A power ministry order of Thursday stating equipment from prior reference countries need to take prior permission from the government transmogrified within a day into a complete import ban of equipment from China and Pakistan in the hands of Union power minister R.K. Singh.
At a virtual interaction with his state counterparts on Friday, Singh said equipment import from China and Pakistan would not be permitted especially on the basis of inspection.
Ministry sources said there was no contradiction between the office order and Singh’s utterances on Friday. They said the ministry order was mindful of WTO rules and did not specifically mention any country, but Singh was forthcoming about who the action was aimed at.
In the office order of July 2, the ministry said, “Any import of equipment or components or parts from ‘prior reference’ countries as specified or by persons owned by, controlled by, or subject to the jurisdiction or the directions of these ‘prior reference’ countries will require prior permission of the Government of lndia”.
However, the power minister on Friday said “any equipment needs permission and we will not give permission for equipment from China and Pakistan”. He said power systems were subject to malware attacks which require the inspection of imported equipment. The minister on Thursday had told a news website the government was even considering tariff restrictions, which are different from outright ban.
He said state distribution companies should also not give orders to Chinese companies. PFC and REC will provide cheap credit to buy local equipment, the minister said.
The development has led to questions on what happens to existing projects that use Chinese equipment.

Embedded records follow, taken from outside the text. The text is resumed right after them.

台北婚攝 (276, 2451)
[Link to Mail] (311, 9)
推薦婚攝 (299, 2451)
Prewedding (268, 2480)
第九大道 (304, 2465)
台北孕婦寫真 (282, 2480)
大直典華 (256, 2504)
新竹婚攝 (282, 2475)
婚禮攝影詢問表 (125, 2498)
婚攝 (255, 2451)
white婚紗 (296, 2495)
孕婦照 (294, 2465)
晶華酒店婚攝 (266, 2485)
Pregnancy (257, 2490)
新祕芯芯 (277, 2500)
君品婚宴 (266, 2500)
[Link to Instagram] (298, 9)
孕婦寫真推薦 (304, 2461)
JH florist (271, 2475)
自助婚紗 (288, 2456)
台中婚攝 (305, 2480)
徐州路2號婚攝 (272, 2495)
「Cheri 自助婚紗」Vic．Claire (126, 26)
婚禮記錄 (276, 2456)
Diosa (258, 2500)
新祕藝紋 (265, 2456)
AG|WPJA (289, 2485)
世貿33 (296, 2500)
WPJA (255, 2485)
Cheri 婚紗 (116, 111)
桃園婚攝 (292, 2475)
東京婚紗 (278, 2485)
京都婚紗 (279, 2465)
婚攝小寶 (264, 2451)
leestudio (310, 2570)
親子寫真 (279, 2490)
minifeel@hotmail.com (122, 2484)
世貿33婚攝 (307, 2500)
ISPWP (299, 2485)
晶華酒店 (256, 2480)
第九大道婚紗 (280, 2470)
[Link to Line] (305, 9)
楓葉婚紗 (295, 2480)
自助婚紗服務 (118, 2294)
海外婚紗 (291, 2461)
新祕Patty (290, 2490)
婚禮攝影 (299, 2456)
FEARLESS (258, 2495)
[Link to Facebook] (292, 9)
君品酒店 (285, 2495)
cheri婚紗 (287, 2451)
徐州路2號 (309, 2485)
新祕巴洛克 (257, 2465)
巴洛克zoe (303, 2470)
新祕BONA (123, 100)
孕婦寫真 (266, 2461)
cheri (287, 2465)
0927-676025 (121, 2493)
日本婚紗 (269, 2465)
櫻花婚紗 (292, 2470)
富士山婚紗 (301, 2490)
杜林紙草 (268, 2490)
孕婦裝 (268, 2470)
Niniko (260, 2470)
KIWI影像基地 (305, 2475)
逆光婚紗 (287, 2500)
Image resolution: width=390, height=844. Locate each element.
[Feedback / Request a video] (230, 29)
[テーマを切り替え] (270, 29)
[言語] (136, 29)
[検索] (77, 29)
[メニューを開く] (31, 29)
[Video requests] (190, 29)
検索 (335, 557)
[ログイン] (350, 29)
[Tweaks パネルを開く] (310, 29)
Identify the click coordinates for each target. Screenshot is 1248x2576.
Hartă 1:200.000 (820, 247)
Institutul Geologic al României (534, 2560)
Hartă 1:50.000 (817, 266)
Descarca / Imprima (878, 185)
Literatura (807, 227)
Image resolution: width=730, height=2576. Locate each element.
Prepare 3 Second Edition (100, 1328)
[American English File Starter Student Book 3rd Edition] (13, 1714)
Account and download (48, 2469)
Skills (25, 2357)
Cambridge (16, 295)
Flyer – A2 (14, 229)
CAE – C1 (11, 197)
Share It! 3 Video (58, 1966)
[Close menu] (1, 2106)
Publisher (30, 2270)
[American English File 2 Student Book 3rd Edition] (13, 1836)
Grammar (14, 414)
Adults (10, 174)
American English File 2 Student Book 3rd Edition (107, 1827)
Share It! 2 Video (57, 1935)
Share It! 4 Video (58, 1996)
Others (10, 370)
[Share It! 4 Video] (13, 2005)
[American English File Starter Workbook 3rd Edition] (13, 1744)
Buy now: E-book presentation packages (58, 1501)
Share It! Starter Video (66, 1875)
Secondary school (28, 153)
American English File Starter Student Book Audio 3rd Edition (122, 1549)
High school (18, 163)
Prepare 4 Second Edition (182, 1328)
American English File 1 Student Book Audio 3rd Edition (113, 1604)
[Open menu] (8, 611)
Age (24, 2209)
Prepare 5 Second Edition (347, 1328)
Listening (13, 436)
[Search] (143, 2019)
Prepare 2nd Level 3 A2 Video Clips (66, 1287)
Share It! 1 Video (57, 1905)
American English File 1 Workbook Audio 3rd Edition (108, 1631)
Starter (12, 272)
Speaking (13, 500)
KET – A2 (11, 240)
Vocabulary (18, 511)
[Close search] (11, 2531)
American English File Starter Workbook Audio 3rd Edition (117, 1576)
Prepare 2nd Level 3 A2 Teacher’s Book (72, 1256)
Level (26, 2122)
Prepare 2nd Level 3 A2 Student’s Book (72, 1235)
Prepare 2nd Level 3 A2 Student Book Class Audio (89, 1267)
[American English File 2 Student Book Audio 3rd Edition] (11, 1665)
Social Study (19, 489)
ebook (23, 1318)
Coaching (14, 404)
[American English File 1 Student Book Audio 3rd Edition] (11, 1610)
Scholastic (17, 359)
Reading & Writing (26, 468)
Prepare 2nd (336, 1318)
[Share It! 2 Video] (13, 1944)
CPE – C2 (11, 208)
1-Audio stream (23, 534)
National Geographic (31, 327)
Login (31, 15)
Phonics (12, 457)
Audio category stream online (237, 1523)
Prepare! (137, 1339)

Anil Ambani’s Reliance Power uses equipment from China for its Sasan project, which is amongst the world’s largest integrated power generation and coal mine project.
Sources close to the company did not comment on whether the decision may impact the sourcing of spares should the need arise. They pointed out that the project has not encountered any problems so far.
Singh said the government would consider outstandings of state distribution companies to the power generators till May for support to the discoms in the form of soft loans to the tune of Rs 90,000 crore from PFC/REC. Previously, it was decided to consider outstandings till March.